#### TASK DIRECTIONS:
Put everything from the line containing "Θεολογία > Σύγχρονοι" down to the end of the material into a Markdown table with the columns Row and Line text, numbering each row and leaving out blank lines.

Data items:
* * * * * * *

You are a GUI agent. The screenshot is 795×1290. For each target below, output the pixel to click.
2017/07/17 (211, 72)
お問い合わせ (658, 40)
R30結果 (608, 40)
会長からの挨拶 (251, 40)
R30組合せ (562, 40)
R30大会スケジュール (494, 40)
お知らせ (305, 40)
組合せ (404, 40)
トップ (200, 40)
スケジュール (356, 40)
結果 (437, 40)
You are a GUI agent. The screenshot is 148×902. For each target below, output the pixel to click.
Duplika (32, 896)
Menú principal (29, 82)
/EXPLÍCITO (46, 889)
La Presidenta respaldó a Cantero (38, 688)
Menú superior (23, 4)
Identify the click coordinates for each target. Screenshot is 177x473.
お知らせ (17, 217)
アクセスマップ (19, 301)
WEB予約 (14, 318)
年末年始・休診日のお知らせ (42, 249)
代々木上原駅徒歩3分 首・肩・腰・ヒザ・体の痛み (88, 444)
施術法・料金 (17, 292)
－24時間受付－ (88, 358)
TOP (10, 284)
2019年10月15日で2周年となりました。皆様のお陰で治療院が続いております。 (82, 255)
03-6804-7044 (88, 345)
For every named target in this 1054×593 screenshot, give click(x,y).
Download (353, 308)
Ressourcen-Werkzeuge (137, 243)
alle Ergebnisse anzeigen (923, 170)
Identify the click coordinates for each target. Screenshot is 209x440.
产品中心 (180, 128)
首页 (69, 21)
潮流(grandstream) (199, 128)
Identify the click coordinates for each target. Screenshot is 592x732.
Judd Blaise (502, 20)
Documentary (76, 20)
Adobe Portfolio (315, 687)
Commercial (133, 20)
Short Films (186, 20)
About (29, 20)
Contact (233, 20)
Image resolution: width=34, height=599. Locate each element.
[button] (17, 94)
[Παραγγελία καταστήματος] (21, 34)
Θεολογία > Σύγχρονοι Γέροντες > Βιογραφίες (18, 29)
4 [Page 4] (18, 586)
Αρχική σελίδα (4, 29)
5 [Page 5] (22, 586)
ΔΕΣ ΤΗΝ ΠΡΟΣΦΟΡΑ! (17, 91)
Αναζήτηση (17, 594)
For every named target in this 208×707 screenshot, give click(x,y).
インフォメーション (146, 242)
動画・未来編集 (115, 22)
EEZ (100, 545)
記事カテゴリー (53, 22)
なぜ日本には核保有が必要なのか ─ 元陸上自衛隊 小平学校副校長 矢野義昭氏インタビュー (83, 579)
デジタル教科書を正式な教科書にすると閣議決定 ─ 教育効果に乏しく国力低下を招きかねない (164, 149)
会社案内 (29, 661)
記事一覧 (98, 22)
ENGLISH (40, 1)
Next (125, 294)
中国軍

* * * * * * *

#### EXERCISE RESPONSE:
| Row | Line text |
|---|---|
| 1 | Θεολογία > Σύγχρονοι Γέροντες > Βιογραφίες (18, 29) |
| 2 | 4 [Page 4] (18, 586) |
| 3 | Αρχική σελίδα (4, 29) |
| 4 | 5 [Page 5] (22, 586) |
| 5 | ΔΕΣ ΤΗΝ ΠΡΟΣΦΟΡΑ! (17, 91) |
| 6 | Αναζήτηση (17, 594) |
| 7 | For every named target in this 208×707 screenshot, give click(x,y). |
| 8 | インフォメーション (146, 242) |
| 9 | 動画・未来編集 (115, 22) |
| 10 | EEZ (100, 545) |
| 11 | 記事カテゴリー (53, 22) |
| 12 | なぜ日本には核保有が必要なのか ─ 元陸上自衛隊 小平学校副校長 矢野義昭氏インタビュー (83, 579) |
| 13 | デジタル教科書を正式な教科書にすると閣議決定 ─ 教育効果に乏しく国力低下を招きかねない (164, 149) |
| 14 | 会社案内 (29, 661) |
| 15 | 記事一覧 (98, 22) |
| 16 | ENGLISH (40, 1) |
| 17 | Next (125, 294) |
| 18 | 中国軍 |